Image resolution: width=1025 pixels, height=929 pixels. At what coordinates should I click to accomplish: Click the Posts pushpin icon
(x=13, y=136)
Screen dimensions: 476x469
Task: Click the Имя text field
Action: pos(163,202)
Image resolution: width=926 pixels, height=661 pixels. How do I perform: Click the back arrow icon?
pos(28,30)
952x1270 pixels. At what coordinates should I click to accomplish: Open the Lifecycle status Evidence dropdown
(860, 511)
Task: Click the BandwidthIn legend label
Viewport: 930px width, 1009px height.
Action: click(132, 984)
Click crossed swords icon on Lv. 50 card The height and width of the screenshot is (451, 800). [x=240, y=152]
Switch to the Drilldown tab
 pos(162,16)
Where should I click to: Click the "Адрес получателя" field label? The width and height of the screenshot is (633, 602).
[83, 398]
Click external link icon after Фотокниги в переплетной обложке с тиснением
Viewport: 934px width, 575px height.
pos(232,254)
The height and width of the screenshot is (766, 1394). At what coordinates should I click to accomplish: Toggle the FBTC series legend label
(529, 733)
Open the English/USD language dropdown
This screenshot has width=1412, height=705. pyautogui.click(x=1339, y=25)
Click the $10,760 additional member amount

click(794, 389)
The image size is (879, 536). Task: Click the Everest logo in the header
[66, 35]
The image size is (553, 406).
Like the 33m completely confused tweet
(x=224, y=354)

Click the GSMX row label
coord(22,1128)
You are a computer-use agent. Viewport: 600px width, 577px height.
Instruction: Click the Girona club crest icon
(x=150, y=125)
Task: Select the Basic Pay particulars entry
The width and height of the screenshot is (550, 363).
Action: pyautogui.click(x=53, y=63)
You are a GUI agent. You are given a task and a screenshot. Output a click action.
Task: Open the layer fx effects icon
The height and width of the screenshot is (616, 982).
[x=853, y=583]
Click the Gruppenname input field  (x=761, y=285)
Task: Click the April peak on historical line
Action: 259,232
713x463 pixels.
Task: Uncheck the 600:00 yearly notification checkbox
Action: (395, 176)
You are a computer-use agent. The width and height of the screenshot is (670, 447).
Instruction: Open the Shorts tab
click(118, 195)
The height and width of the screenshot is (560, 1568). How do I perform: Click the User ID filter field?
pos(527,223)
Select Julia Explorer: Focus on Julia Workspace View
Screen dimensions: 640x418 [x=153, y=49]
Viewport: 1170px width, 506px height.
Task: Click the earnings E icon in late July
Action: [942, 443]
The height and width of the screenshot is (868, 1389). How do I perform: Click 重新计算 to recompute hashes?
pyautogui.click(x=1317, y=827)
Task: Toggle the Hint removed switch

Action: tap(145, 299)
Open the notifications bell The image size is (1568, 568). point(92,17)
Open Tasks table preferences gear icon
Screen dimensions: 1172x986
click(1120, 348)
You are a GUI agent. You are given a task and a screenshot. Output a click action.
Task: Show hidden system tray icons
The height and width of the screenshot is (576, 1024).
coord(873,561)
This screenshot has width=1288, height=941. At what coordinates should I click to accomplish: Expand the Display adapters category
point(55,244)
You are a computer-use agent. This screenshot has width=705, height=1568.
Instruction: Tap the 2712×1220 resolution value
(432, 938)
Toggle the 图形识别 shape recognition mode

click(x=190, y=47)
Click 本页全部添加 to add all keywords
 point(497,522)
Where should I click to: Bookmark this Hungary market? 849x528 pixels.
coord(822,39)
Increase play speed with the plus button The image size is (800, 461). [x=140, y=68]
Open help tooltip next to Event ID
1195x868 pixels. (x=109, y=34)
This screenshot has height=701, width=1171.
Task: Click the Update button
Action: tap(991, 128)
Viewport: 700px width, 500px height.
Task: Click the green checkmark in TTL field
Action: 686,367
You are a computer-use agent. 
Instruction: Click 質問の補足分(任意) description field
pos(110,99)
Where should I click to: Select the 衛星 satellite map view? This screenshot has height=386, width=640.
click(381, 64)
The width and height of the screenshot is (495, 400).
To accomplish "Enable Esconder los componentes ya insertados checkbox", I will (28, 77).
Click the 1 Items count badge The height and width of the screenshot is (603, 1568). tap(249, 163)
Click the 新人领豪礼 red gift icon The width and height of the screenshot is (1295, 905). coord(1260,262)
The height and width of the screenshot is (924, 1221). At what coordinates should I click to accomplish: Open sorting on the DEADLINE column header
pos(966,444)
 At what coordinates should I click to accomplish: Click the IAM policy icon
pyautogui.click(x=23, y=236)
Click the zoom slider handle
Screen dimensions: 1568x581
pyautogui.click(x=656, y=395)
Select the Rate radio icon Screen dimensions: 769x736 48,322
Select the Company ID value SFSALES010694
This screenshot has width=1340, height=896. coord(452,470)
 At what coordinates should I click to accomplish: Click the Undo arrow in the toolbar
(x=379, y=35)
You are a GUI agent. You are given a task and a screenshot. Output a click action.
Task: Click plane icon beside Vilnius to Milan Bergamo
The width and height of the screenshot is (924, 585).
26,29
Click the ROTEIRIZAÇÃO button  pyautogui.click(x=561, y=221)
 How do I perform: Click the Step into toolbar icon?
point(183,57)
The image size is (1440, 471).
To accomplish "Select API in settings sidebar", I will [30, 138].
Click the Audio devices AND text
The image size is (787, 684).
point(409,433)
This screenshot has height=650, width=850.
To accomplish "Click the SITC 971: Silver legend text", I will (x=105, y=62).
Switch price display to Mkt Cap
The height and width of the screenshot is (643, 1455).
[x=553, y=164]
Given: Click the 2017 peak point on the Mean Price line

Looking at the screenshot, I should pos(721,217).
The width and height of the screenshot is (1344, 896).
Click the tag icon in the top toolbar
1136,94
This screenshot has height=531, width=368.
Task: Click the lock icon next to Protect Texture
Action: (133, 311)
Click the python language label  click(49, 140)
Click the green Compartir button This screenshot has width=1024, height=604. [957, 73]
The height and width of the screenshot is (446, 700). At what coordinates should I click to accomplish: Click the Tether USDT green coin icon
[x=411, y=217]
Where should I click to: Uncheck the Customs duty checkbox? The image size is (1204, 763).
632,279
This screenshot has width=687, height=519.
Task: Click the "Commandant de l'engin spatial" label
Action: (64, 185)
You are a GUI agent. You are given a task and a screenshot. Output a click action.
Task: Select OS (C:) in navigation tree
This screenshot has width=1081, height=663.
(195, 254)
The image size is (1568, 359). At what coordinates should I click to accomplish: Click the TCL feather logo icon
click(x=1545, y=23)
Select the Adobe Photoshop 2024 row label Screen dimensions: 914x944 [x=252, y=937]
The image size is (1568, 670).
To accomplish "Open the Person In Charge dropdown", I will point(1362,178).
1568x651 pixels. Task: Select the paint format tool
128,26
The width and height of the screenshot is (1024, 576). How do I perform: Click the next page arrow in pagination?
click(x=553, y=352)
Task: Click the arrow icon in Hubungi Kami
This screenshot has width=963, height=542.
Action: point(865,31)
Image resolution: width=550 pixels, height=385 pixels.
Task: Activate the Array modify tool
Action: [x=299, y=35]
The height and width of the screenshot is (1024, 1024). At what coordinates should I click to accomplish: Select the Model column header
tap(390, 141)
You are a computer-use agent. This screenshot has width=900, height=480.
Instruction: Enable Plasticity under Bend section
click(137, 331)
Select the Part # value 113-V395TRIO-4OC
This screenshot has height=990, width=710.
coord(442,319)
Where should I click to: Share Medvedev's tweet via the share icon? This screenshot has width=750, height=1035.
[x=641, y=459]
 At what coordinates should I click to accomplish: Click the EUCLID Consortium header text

────

Work instructions
Where does "computer" appear in the records above? Copy every line that has it.

Result of this exercise
You are a computer-use agent. Viewport: 600px width, 577px height.
You are a computer-use agent. The width and height of the screenshot is (670, 447).
You are a computer-use agent. This screenshot has width=705, height=1568.
You are a computer-use agent. 
You are a computer-use agent. This screenshot has width=900, height=480.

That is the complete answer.